■ EXERCISE GOAL ■
Copy all entries exactly.

■ SUPPLIED MATERIAL ■

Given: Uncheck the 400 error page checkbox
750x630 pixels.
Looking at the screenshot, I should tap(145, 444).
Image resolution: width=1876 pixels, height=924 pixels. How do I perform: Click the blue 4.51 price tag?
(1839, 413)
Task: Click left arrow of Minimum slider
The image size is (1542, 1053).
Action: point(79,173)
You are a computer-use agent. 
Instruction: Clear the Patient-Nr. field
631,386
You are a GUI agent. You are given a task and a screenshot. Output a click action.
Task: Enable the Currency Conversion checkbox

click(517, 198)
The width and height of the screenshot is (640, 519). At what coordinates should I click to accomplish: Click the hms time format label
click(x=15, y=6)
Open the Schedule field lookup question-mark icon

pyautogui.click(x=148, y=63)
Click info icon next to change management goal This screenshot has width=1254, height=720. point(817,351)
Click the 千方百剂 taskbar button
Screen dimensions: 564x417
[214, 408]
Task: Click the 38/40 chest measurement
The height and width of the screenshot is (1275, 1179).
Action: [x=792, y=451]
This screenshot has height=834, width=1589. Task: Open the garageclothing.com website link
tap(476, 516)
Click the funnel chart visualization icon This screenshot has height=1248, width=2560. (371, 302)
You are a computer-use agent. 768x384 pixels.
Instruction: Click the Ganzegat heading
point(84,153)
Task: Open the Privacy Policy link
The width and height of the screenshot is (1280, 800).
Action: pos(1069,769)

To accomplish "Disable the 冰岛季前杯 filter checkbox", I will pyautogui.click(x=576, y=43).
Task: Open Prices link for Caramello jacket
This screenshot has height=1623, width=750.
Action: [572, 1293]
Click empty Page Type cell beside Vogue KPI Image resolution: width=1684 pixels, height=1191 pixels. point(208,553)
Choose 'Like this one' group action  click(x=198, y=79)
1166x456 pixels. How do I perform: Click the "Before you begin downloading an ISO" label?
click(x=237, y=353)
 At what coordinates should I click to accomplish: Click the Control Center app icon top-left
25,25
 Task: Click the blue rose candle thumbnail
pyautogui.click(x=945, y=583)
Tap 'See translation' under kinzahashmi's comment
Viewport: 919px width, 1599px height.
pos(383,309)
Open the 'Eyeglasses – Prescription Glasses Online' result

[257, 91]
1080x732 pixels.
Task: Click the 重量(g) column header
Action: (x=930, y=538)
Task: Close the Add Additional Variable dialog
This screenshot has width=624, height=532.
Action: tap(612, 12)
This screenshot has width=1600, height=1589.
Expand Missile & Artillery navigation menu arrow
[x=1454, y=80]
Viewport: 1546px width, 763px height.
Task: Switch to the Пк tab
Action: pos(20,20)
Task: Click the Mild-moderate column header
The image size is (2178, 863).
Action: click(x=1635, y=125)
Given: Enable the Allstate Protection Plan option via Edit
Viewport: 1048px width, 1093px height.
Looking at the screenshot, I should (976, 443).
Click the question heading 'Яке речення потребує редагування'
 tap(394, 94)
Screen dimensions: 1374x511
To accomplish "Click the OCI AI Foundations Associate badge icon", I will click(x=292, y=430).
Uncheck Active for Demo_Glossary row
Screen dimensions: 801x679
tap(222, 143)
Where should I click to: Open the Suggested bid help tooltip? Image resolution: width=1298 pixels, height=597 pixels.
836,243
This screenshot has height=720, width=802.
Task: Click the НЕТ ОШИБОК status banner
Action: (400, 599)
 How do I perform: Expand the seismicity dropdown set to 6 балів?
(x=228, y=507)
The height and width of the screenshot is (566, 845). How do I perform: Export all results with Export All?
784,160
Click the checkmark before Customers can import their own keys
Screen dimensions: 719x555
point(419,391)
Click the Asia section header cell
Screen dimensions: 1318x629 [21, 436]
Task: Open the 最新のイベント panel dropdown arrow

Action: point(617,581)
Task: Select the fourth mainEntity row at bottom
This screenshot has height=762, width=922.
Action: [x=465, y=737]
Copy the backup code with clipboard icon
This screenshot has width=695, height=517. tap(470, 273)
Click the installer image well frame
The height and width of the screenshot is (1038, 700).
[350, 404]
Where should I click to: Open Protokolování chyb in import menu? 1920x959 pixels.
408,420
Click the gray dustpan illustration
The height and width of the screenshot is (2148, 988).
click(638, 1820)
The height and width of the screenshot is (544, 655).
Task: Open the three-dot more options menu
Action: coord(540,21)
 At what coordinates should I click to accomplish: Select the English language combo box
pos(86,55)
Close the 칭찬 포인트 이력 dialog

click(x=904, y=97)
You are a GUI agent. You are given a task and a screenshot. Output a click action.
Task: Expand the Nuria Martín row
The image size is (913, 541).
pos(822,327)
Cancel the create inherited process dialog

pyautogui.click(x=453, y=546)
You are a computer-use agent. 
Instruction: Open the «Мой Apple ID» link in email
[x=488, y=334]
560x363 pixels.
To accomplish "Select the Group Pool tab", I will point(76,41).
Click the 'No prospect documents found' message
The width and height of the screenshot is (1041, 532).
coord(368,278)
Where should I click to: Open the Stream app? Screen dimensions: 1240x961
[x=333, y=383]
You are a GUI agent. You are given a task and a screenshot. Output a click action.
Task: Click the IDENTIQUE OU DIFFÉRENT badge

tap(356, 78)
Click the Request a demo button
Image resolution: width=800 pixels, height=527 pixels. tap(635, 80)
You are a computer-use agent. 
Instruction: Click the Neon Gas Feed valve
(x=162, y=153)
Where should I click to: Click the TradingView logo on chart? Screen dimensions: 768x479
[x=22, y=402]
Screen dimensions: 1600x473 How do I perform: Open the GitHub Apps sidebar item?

■ FINISHED TASK ■
Given: Uncheck the 400 error page checkbox
750x630 pixels.
Looking at the screenshot, I should tap(145, 444).
Image resolution: width=1876 pixels, height=924 pixels. How do I perform: Click the blue 4.51 price tag?
(1839, 413)
Task: Click left arrow of Minimum slider
The image size is (1542, 1053).
Action: point(79,173)
You are a computer-use agent. 
Instruction: Clear the Patient-Nr. field
631,386
You are a GUI agent. You are given a task and a screenshot. Output a click action.
Task: Enable the Currency Conversion checkbox

click(517, 198)
The width and height of the screenshot is (640, 519). At what coordinates should I click to accomplish: Click the hms time format label
click(x=15, y=6)
Open the Schedule field lookup question-mark icon

pyautogui.click(x=148, y=63)
Click info icon next to change management goal This screenshot has width=1254, height=720. point(817,351)
Click the 千方百剂 taskbar button
Screen dimensions: 564x417
[214, 408]
Task: Click the 38/40 chest measurement
The height and width of the screenshot is (1275, 1179).
Action: [x=792, y=451]
This screenshot has height=834, width=1589. Task: Open the garageclothing.com website link
tap(476, 516)
Click the funnel chart visualization icon This screenshot has height=1248, width=2560. (371, 302)
You are a computer-use agent. 768x384 pixels.
Instruction: Click the Ganzegat heading
point(84,153)
Task: Open the Privacy Policy link
The width and height of the screenshot is (1280, 800).
Action: pos(1069,769)

To accomplish "Disable the 冰岛季前杯 filter checkbox", I will pyautogui.click(x=576, y=43).
Task: Open Prices link for Caramello jacket
This screenshot has height=1623, width=750.
Action: [572, 1293]
Click empty Page Type cell beside Vogue KPI Image resolution: width=1684 pixels, height=1191 pixels. point(208,553)
Choose 'Like this one' group action  click(x=198, y=79)
1166x456 pixels. How do I perform: Click the "Before you begin downloading an ISO" label?
click(x=237, y=353)
 At what coordinates should I click to accomplish: Click the Control Center app icon top-left
25,25
 Task: Click the blue rose candle thumbnail
pyautogui.click(x=945, y=583)
Tap 'See translation' under kinzahashmi's comment
Viewport: 919px width, 1599px height.
pos(383,309)
Open the 'Eyeglasses – Prescription Glasses Online' result

[257, 91]
1080x732 pixels.
Task: Click the 重量(g) column header
Action: (x=930, y=538)
Task: Close the Add Additional Variable dialog
This screenshot has width=624, height=532.
Action: tap(612, 12)
This screenshot has width=1600, height=1589.
Expand Missile & Artillery navigation menu arrow
[x=1454, y=80]
Viewport: 1546px width, 763px height.
Task: Switch to the Пк tab
Action: pos(20,20)
Task: Click the Mild-moderate column header
The image size is (2178, 863).
Action: click(x=1635, y=125)
Given: Enable the Allstate Protection Plan option via Edit
Viewport: 1048px width, 1093px height.
Looking at the screenshot, I should (976, 443).
Click the question heading 'Яке речення потребує редагування'
 tap(394, 94)
Screen dimensions: 1374x511
To accomplish "Click the OCI AI Foundations Associate badge icon", I will click(x=292, y=430).
Uncheck Active for Demo_Glossary row
Screen dimensions: 801x679
tap(222, 143)
Where should I click to: Open the Suggested bid help tooltip? Image resolution: width=1298 pixels, height=597 pixels.
836,243
This screenshot has height=720, width=802.
Task: Click the НЕТ ОШИБОК status banner
Action: (400, 599)
 How do I perform: Expand the seismicity dropdown set to 6 балів?
(x=228, y=507)
The height and width of the screenshot is (566, 845). How do I perform: Export all results with Export All?
784,160
Click the checkmark before Customers can import their own keys
Screen dimensions: 719x555
point(419,391)
Click the Asia section header cell
Screen dimensions: 1318x629 [21, 436]
Task: Open the 最新のイベント panel dropdown arrow

Action: point(617,581)
Task: Select the fourth mainEntity row at bottom
This screenshot has height=762, width=922.
Action: [x=465, y=737]
Copy the backup code with clipboard icon
This screenshot has width=695, height=517. tap(470, 273)
Click the installer image well frame
The height and width of the screenshot is (1038, 700).
[350, 404]
Where should I click to: Open Protokolování chyb in import menu? 1920x959 pixels.
408,420
Click the gray dustpan illustration
The height and width of the screenshot is (2148, 988).
click(638, 1820)
The height and width of the screenshot is (544, 655).
Task: Open the three-dot more options menu
Action: coord(540,21)
 At what coordinates should I click to accomplish: Select the English language combo box
pos(86,55)
Close the 칭찬 포인트 이력 dialog

click(x=904, y=97)
You are a GUI agent. You are given a task and a screenshot. Output a click action.
Task: Expand the Nuria Martín row
The image size is (913, 541).
pos(822,327)
Cancel the create inherited process dialog

pyautogui.click(x=453, y=546)
You are a computer-use agent. 
Instruction: Open the «Мой Apple ID» link in email
[x=488, y=334]
560x363 pixels.
To accomplish "Select the Group Pool tab", I will point(76,41).
Click the 'No prospect documents found' message
The width and height of the screenshot is (1041, 532).
coord(368,278)
Where should I click to: Open the Stream app? Screen dimensions: 1240x961
[x=333, y=383]
You are a GUI agent. You are given a task and a screenshot. Output a click action.
Task: Click the IDENTIQUE OU DIFFÉRENT badge

tap(356, 78)
Click the Request a demo button
Image resolution: width=800 pixels, height=527 pixels. tap(635, 80)
You are a computer-use agent. 
Instruction: Click the Neon Gas Feed valve
(x=162, y=153)
Where should I click to: Click the TradingView logo on chart? Screen dimensions: 768x479
[x=22, y=402]
Screen dimensions: 1600x473 How do I perform: Open the GitHub Apps sidebar item?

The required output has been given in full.